Ramdani accusé d'être le séducteur manipulateur qui pratiquerait la taqqya, cette technique de dissimulation des djihadistes ? _"Moi je dirais pas qu’il est séducteur, je dirais qu’il est séduisant"_, estime l'avocate. Et elle pose cette question à la cour : "Est-ce qu’il a pris la fuite Monsieur Ramdani ? Avec son calibre et son intelligence, il serait allé chercher les armes et à aucun moment il ne cherche à fuir ?" Incohérent, pour elle. Me Daphné Pugliesi parle téléphonie. L'enquête a conclu que Ramdani était le "premier correspondant de Coulibaly", mais "Il est le premier correspondant de tout le monde ! Ce n’est que la conséquence des habitudes téléphoniques de Ramdani, pas une démonstration !" Ramdani est l'accusé qui avait 31 téléphones et son avocate se demande "si on ne lui a pas greffé un téléphone à la main !" Enfin, elle pointe du doigt cette troublante incohérence. Des armes censées être avoir été récupérées par Ramdani selon l'accusation, le 20 novembre 2014, n'auraient pas été sur le territoire français à cette date-là. Selon l'enquête, le vendeur les a pourtant donnés à Ramdani, ces trois pistolets Tokarev T33. "On vous propose une thèse, mais les trois TT33 ben je sais pas, c’est la fée Clochette qu’est venue ? Ce n'est pas possible !" Et longuement, elle se sera emportée contre les choix de l'accusation, de ne pas juger dans cette affaire des attentats, le trafiquant d'armes de la filière lilloise, Claude Hermant, alors que l'enquête a pourtant prouvé que plusieurs armes qu'il avait remilitarisées ont atterri entre les mains d'Amedy Coulibaly. 

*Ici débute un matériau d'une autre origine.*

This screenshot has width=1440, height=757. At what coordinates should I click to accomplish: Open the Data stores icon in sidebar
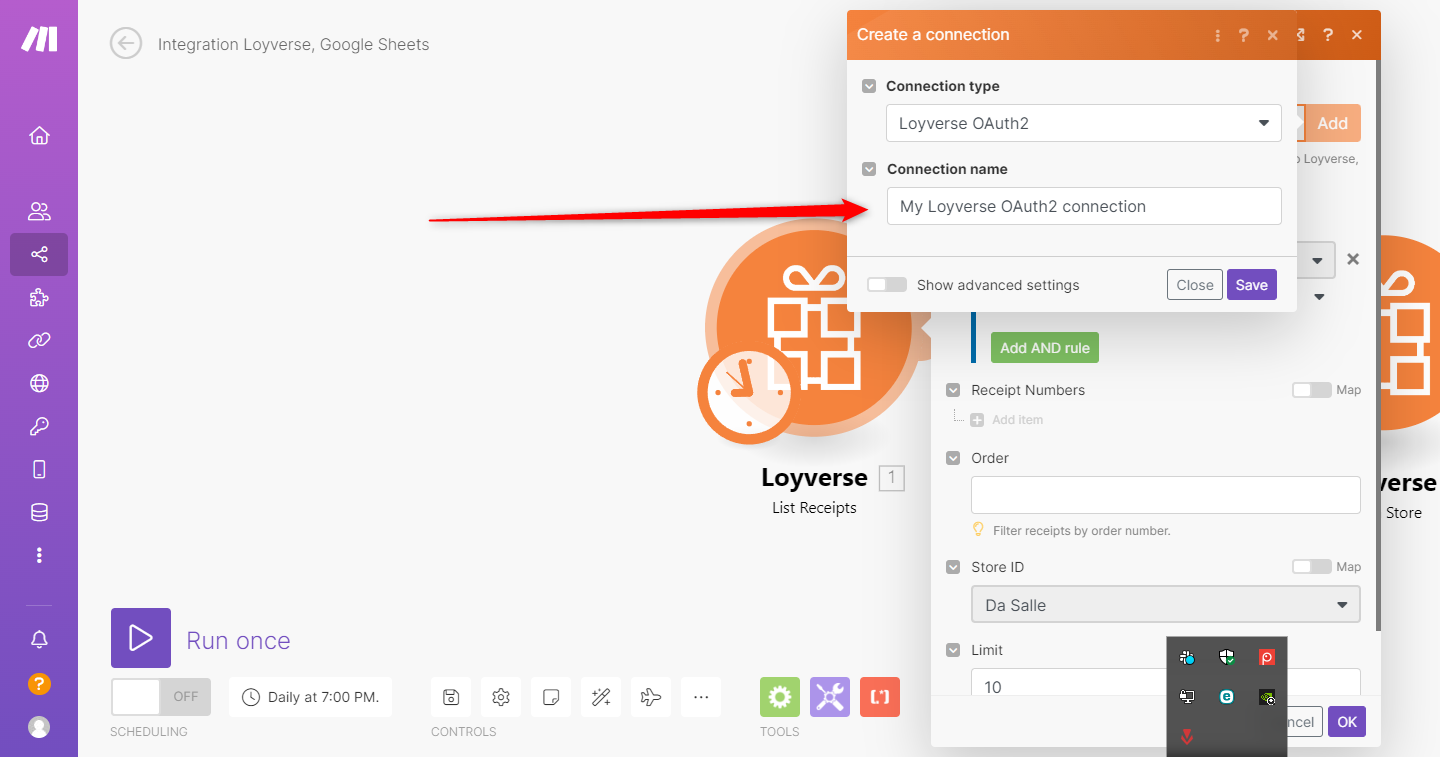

Me Daphné Pugliesi aura plaidé plus de deux heures pour Ramdani, qu'elle appelle souvent Amar face à la cour. Face aux magistrats professionnels, elle conclut : "Alors voyez-vous, j'entends bien que dans ce dossier, on parle de liberté d’expression. Moi, je vais vous parler de la liberté, sans adjectif. Sa liberté à lui lui a été retirée il y a six ans !" Elle est émue aux larmes en parlant de la prison crasseuse dit-elle, Ramdani est détenu. Me Daphné Pugliesi crie que "Amar Ramdani s'accroche à l'idée de sa liberté !" Elle cite pour lui, des vers de Boris Vian, le poète qu'il lit en détention. Sa voix est étranglée par l'émotion quand elle supplie la cour : "Vous l’aurez compris, je vous demande de l’acquitter !" Me Saint-Palais se lève pour la réconforter d'un geste affectueux. Dans son box, Amar Ramdani pleure.

Le procès reprendra lundi pour le 54e et dernier jour : dernières plaidoiries pour les accusés Mohamed-Amine Fares et Nezar Mickaël Pastor Alwatik. Puis la parole auront la parole une dernière fois, pour leurs derniers mots, avant que la cour ne se retire pour délibérer. Verdict attendu mercredi 16 décembre 2020, à ce procès historique des attentats de janvier 2015.